● TASK DESCRIPTION
Lines containing the word "right" are to be copied from the data below.

(SOURCE MATERIAL begins)

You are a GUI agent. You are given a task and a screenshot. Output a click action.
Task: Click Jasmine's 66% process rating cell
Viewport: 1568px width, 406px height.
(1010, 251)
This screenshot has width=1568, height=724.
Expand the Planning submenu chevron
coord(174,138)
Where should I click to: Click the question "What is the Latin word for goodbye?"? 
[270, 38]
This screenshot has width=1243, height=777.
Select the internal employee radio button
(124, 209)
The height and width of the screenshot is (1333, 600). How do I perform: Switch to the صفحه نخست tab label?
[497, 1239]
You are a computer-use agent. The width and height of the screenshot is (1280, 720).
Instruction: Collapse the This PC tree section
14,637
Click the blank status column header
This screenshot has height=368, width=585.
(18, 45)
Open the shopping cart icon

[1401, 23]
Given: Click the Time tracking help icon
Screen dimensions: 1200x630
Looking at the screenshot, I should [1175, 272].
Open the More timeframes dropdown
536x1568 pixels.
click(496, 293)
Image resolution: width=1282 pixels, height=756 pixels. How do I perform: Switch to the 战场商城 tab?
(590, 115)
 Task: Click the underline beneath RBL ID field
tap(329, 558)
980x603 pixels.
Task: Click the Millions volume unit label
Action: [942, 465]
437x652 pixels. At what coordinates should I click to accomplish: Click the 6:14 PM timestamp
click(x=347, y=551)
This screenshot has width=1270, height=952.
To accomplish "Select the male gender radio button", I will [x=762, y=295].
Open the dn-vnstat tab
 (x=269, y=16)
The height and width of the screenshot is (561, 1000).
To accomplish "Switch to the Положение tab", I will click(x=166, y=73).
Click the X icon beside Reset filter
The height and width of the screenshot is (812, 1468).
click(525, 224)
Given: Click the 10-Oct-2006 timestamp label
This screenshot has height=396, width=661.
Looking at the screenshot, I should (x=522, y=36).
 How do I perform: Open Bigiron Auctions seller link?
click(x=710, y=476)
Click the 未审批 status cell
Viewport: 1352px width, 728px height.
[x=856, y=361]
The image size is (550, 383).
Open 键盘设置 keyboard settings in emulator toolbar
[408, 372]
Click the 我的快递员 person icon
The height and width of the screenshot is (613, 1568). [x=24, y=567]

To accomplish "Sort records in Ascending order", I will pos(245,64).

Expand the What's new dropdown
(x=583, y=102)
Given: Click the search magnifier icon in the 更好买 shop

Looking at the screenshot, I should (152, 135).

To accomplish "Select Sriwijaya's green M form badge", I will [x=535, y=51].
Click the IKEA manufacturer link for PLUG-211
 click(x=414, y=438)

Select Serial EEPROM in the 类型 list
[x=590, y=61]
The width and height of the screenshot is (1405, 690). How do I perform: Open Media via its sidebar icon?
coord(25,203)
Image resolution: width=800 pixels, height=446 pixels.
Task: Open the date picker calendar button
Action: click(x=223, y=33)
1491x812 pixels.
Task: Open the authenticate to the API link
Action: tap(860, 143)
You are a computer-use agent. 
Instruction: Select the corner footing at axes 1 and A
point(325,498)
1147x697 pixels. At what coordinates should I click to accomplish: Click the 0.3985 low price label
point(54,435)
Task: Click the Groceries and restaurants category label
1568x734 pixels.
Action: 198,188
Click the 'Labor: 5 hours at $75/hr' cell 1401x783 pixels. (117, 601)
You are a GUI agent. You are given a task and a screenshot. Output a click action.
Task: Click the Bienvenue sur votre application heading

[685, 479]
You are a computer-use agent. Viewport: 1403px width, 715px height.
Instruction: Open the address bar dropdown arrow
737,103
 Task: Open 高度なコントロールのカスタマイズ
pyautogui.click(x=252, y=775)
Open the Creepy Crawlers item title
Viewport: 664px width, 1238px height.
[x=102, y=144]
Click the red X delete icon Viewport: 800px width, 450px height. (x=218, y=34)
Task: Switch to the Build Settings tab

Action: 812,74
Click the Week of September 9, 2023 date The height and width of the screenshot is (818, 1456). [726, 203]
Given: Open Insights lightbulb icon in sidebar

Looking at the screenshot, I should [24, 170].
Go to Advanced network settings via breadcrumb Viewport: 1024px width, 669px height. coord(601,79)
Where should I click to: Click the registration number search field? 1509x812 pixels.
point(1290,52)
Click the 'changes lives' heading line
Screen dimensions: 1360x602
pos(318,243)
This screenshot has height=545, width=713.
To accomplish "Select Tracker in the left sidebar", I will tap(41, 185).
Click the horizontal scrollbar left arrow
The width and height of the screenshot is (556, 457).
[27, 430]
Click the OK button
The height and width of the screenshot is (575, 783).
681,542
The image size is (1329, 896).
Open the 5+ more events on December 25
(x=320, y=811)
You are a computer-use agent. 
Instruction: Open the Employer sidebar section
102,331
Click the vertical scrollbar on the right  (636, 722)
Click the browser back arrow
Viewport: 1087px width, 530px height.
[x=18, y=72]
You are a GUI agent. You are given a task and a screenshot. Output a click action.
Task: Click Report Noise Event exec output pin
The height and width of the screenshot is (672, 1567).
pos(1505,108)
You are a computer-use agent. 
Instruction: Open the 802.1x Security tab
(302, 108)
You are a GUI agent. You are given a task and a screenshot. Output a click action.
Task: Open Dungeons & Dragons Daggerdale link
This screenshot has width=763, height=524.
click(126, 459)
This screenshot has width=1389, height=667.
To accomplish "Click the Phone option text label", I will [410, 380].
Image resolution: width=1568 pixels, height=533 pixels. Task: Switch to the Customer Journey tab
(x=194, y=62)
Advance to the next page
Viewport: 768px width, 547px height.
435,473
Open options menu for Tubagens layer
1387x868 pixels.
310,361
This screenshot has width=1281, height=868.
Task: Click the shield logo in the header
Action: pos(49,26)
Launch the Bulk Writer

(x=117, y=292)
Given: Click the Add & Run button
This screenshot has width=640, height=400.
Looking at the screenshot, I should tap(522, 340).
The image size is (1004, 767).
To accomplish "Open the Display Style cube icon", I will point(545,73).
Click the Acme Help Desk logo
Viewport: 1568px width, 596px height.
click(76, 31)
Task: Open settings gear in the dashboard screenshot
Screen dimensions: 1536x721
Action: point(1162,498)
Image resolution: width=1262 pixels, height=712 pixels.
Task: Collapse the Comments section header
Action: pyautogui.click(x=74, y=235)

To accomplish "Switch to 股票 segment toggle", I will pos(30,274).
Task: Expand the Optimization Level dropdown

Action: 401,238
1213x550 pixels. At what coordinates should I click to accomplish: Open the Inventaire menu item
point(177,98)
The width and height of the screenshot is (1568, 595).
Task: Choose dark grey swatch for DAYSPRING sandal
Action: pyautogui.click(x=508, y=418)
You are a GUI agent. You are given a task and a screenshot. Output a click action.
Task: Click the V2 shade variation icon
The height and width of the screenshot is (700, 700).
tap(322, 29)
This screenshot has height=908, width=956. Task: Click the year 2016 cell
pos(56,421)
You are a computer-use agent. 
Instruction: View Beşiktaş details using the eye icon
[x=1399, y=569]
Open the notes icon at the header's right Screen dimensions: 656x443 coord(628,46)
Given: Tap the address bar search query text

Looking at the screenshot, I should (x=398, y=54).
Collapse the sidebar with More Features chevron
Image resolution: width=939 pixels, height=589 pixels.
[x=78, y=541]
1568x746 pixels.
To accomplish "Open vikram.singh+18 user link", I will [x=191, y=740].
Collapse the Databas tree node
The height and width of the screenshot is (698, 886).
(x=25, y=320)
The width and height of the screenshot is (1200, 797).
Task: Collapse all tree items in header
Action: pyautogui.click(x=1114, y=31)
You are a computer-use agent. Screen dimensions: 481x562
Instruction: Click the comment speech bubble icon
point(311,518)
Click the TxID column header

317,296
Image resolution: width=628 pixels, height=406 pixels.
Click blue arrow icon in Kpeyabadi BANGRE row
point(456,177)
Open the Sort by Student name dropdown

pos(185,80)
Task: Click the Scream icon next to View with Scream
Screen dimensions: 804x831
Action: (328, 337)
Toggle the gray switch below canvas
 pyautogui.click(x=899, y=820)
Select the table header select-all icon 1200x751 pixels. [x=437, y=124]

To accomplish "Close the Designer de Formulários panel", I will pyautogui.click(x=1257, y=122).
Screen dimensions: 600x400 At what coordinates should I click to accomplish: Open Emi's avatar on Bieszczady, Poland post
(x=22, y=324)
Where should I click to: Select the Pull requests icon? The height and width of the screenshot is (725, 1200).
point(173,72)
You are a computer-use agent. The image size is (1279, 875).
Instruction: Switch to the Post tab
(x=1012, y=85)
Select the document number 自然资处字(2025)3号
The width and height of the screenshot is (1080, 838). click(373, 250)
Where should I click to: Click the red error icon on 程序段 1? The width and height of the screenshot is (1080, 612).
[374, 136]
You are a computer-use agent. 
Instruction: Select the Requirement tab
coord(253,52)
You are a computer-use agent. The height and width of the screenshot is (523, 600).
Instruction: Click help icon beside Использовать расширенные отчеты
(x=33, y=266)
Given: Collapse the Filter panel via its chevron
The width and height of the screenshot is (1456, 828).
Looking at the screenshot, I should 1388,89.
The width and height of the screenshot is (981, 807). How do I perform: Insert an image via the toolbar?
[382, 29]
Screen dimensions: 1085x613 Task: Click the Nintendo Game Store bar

(SOURCE MATERIAL ends)

● FINISHED EXERCISE
Click the vertical scrollbar on the right  (636, 722)
Open the notes icon at the header's right Screen dimensions: 656x443 coord(628,46)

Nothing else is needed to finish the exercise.